* begin *

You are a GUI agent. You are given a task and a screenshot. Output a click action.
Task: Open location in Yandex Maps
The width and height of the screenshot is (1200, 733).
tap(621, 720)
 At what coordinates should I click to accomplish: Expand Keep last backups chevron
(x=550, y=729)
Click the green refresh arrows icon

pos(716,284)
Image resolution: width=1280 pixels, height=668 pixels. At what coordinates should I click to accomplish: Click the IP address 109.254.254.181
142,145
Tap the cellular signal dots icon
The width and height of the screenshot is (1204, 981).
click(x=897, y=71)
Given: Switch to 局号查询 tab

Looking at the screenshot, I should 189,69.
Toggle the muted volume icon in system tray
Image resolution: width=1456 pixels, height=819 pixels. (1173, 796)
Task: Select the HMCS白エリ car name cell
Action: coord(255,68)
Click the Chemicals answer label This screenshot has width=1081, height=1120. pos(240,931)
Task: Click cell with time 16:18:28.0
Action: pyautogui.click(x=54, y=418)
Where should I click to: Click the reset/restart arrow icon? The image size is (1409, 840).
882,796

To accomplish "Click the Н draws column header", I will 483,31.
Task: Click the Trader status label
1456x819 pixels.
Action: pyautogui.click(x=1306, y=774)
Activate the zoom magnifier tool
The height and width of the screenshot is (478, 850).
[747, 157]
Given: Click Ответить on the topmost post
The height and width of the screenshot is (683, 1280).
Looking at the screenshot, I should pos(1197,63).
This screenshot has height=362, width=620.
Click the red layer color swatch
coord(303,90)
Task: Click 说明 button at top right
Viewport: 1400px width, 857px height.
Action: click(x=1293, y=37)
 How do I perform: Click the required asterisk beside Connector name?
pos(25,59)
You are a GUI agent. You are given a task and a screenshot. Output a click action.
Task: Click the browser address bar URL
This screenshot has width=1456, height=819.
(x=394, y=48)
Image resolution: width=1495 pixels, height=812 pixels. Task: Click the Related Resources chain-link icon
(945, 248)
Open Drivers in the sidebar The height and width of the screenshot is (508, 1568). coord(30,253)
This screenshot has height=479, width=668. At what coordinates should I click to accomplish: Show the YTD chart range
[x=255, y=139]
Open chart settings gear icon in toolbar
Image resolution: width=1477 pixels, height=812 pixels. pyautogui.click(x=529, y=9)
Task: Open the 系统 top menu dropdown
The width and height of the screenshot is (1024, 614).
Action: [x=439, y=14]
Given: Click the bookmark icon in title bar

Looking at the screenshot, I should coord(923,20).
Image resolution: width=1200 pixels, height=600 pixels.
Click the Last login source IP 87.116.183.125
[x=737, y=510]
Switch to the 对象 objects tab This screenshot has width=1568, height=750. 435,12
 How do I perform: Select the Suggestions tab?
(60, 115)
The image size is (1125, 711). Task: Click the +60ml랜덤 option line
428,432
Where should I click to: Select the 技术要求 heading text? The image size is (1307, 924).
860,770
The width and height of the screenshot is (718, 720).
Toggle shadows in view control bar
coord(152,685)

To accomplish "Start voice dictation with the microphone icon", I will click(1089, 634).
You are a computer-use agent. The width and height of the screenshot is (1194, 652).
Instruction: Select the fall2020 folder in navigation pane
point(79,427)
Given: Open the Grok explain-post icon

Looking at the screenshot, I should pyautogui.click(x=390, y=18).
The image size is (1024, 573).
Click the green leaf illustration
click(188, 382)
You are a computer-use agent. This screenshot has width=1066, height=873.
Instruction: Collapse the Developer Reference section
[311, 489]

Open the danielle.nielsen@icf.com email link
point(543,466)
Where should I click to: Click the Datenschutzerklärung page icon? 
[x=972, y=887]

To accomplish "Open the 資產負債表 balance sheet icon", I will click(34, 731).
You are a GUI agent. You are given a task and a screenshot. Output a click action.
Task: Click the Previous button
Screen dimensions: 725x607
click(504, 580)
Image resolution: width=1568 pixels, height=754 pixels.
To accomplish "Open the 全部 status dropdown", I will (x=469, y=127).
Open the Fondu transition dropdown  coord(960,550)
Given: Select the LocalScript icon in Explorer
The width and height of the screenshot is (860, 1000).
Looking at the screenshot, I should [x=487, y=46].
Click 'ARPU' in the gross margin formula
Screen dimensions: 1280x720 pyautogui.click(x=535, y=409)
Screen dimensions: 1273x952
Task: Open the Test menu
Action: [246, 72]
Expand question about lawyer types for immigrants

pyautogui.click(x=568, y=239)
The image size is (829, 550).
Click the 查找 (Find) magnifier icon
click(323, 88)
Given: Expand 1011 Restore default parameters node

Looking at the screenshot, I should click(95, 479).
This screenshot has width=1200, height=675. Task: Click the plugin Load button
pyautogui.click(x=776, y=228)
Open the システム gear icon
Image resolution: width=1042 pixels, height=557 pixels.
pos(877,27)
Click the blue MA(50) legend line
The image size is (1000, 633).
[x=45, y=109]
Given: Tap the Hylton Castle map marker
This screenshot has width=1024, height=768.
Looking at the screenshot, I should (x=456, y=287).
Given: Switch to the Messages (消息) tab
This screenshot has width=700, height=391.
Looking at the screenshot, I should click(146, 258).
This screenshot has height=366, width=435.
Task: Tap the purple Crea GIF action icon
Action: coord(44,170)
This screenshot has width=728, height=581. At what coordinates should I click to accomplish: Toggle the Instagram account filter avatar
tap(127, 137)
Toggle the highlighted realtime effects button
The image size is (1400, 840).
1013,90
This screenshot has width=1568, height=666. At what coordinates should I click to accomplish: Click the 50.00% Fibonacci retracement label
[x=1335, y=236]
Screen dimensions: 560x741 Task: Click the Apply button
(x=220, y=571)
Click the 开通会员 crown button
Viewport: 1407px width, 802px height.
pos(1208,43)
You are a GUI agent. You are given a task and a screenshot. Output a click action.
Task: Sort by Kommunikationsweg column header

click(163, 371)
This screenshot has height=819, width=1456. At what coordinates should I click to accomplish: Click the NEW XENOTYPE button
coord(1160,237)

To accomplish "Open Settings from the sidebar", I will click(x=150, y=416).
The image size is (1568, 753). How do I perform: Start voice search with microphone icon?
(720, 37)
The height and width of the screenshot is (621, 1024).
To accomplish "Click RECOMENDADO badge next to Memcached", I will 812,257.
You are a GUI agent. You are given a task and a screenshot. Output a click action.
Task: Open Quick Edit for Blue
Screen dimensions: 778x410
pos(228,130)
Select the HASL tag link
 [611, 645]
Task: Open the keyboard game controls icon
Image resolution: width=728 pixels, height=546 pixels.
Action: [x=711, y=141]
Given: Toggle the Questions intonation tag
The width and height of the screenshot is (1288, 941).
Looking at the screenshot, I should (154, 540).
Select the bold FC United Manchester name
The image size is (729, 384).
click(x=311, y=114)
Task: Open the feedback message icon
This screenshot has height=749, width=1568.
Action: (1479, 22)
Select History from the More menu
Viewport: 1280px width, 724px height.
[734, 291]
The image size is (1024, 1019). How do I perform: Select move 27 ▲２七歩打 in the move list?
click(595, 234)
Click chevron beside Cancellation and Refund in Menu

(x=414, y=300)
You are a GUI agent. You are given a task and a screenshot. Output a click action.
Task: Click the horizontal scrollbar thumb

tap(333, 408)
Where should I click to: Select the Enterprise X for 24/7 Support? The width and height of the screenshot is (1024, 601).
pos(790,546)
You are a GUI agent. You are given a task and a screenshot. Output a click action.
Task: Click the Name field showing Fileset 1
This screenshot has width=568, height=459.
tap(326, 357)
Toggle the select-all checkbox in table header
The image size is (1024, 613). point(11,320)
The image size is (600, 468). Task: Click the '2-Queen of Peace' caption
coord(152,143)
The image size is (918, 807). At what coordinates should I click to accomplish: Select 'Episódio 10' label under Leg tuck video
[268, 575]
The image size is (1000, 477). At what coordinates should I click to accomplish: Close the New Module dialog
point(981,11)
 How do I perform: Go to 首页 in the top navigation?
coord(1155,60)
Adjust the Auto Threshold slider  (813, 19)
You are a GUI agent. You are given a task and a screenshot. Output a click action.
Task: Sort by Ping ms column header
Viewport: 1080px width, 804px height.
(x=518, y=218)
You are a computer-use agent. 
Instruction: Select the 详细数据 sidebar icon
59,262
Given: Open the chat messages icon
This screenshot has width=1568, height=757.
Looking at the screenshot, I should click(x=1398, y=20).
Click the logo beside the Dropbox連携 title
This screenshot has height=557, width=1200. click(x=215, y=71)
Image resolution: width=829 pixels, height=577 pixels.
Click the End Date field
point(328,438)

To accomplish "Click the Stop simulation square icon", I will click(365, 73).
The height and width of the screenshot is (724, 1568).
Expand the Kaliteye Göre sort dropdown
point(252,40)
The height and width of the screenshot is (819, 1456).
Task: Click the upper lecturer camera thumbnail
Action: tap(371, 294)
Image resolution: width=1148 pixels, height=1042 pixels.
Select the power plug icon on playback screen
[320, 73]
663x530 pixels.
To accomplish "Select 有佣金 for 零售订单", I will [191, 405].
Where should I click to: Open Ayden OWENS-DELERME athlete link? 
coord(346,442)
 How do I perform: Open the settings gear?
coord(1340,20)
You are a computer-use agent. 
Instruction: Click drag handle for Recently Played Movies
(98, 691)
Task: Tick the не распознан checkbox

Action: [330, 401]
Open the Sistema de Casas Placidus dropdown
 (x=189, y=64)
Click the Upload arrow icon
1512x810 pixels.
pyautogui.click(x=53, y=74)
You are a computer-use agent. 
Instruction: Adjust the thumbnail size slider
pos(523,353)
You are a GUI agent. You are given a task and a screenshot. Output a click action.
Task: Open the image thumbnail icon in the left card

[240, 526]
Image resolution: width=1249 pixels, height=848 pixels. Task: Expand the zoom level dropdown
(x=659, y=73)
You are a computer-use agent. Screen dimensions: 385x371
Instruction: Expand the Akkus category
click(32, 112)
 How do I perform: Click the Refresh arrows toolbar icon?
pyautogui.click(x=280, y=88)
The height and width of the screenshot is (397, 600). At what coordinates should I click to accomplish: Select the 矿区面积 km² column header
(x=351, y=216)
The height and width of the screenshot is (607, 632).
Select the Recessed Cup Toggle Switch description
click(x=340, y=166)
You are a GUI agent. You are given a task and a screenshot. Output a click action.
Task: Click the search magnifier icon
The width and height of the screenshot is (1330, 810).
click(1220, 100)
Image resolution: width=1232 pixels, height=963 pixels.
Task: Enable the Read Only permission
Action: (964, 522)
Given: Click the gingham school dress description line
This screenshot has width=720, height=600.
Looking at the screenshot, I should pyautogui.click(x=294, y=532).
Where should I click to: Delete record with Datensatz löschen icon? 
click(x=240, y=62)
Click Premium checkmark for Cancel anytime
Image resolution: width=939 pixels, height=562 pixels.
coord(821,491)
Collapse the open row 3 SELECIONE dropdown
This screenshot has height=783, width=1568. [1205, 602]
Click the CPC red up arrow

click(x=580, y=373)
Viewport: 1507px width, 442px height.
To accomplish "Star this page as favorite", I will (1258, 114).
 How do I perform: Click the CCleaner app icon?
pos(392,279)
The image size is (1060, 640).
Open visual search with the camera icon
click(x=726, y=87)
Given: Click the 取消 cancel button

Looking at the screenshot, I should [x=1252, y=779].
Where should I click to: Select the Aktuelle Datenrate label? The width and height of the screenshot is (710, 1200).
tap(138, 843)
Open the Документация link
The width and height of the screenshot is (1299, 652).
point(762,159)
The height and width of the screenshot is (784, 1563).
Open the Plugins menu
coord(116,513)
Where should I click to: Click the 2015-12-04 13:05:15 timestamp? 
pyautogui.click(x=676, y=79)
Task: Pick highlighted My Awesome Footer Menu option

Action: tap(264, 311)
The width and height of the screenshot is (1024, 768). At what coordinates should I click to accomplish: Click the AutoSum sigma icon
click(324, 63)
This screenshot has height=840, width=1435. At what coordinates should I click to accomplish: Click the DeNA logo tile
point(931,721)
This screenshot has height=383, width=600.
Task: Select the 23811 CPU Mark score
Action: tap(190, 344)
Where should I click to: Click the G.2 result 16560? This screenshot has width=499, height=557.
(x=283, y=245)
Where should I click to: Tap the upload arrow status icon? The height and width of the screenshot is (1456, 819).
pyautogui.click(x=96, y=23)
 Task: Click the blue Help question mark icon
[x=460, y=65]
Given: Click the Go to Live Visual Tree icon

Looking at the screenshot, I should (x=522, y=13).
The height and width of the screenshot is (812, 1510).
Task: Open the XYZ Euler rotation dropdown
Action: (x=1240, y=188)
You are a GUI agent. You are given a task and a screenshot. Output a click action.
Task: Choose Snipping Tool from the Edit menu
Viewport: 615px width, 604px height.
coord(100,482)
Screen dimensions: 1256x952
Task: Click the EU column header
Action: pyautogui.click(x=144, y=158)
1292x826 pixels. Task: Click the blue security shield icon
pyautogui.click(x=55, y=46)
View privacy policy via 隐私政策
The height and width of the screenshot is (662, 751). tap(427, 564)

* end *

» **Set exercise**:
Quote word for word the stretch of the records from the very start through the line containing "pos(716,284)", including that line.

» **Written solution**:
You are a GUI agent. You are given a task and a screenshot. Output a click action.
Task: Open location in Yandex Maps
The width and height of the screenshot is (1200, 733).
tap(621, 720)
 At what coordinates should I click to accomplish: Expand Keep last backups chevron
(x=550, y=729)
Click the green refresh arrows icon

pos(716,284)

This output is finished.